▶ [SOURCE INFORMATION]:
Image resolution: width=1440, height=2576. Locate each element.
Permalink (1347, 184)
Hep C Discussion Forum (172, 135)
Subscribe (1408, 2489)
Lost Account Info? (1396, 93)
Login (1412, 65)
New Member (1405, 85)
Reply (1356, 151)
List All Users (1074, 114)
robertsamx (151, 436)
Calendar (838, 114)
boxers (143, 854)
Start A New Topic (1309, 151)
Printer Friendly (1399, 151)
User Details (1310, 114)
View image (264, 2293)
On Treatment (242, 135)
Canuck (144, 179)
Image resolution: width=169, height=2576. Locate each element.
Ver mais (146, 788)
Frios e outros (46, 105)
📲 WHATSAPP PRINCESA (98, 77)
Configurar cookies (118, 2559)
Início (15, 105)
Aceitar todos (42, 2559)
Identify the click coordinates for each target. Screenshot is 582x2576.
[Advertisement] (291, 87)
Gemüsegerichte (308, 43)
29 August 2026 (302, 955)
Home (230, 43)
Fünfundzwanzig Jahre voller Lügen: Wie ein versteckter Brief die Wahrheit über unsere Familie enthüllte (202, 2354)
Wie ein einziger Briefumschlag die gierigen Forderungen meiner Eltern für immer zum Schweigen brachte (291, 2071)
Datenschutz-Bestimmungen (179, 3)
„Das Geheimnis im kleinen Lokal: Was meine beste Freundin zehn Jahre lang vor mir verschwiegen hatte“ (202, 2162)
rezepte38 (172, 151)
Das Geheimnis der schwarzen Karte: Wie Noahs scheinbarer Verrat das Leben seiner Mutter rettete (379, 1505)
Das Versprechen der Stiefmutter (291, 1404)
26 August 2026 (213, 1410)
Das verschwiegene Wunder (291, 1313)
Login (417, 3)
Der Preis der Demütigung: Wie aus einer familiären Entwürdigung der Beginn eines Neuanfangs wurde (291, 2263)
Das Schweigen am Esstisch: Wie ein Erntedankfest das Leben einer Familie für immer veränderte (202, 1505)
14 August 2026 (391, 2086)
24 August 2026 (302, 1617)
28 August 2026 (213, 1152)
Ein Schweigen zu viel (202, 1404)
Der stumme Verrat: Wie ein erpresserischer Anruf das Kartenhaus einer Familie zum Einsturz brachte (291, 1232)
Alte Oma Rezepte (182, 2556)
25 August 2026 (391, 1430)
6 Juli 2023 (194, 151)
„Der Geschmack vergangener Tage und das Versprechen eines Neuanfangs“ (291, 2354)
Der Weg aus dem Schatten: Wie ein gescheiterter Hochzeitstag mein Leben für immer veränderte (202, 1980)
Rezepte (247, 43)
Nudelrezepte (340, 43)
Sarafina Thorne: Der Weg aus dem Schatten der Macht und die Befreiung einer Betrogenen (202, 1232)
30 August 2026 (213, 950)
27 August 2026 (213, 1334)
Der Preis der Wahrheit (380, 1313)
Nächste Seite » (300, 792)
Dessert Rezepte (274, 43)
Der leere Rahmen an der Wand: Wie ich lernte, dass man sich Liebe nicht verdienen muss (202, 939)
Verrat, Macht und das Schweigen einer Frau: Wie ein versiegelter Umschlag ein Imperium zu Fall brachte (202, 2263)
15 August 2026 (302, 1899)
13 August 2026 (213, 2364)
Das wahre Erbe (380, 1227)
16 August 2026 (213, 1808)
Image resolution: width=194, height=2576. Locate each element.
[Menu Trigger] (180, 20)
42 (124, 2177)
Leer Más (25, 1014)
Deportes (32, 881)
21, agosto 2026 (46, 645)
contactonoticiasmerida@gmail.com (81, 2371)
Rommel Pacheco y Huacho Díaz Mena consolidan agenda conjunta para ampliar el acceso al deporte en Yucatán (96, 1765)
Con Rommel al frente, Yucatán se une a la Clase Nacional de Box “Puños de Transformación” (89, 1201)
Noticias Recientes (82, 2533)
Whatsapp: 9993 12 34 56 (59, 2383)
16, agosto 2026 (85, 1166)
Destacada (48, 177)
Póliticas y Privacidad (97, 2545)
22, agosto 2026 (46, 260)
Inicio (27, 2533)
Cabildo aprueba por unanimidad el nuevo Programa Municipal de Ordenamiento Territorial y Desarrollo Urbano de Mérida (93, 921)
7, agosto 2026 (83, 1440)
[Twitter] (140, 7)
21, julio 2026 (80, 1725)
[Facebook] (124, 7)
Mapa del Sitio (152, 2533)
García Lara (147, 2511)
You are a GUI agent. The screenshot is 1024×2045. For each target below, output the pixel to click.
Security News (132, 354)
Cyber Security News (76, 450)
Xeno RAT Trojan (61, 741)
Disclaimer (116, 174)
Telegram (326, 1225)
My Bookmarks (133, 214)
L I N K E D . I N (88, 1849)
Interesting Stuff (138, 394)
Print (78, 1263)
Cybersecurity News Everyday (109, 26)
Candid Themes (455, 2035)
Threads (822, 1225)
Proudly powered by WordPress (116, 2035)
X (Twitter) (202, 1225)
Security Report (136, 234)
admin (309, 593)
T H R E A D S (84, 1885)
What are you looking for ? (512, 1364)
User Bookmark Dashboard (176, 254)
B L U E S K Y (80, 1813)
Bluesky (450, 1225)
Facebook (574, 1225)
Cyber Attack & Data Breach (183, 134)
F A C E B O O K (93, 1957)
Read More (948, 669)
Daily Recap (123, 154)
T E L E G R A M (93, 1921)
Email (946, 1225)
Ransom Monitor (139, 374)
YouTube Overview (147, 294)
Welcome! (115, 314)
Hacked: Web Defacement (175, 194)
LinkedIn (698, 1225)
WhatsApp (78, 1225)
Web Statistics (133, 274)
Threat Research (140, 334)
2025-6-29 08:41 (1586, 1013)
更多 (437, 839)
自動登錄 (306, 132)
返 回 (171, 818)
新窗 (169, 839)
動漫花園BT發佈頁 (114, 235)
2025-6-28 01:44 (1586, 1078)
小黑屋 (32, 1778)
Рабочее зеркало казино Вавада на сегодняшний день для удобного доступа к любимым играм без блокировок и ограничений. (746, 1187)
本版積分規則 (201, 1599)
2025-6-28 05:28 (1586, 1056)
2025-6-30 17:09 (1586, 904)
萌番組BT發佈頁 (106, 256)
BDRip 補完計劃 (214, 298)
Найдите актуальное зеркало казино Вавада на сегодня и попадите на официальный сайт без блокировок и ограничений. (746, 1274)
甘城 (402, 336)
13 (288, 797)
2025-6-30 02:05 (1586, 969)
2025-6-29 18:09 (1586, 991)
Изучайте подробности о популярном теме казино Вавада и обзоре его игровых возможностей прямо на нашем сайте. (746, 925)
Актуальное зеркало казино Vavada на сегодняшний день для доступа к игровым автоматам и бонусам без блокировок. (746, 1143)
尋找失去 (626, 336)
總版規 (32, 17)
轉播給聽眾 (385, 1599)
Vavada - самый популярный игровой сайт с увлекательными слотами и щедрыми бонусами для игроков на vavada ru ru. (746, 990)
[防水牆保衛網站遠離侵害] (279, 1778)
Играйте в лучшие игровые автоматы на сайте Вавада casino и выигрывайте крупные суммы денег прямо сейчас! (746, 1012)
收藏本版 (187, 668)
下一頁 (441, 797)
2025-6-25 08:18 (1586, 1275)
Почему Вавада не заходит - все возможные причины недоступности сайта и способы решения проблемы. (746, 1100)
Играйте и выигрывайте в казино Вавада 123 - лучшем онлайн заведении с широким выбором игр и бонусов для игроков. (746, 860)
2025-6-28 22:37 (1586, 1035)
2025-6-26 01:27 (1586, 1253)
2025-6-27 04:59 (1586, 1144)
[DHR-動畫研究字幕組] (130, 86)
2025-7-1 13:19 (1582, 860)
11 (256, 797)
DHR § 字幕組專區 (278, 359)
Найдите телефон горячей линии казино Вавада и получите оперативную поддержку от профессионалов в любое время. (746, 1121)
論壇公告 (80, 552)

▶ [PROBLEM]:
The expected result is every line above containing the string "target".

▶ [SOLUTION TO THIS EXERCISE]:
Identify the click coordinates for each target. Screenshot is 582x2576.
You are a GUI agent. The screenshot is 1024×2045. For each target below, output the pixel to click.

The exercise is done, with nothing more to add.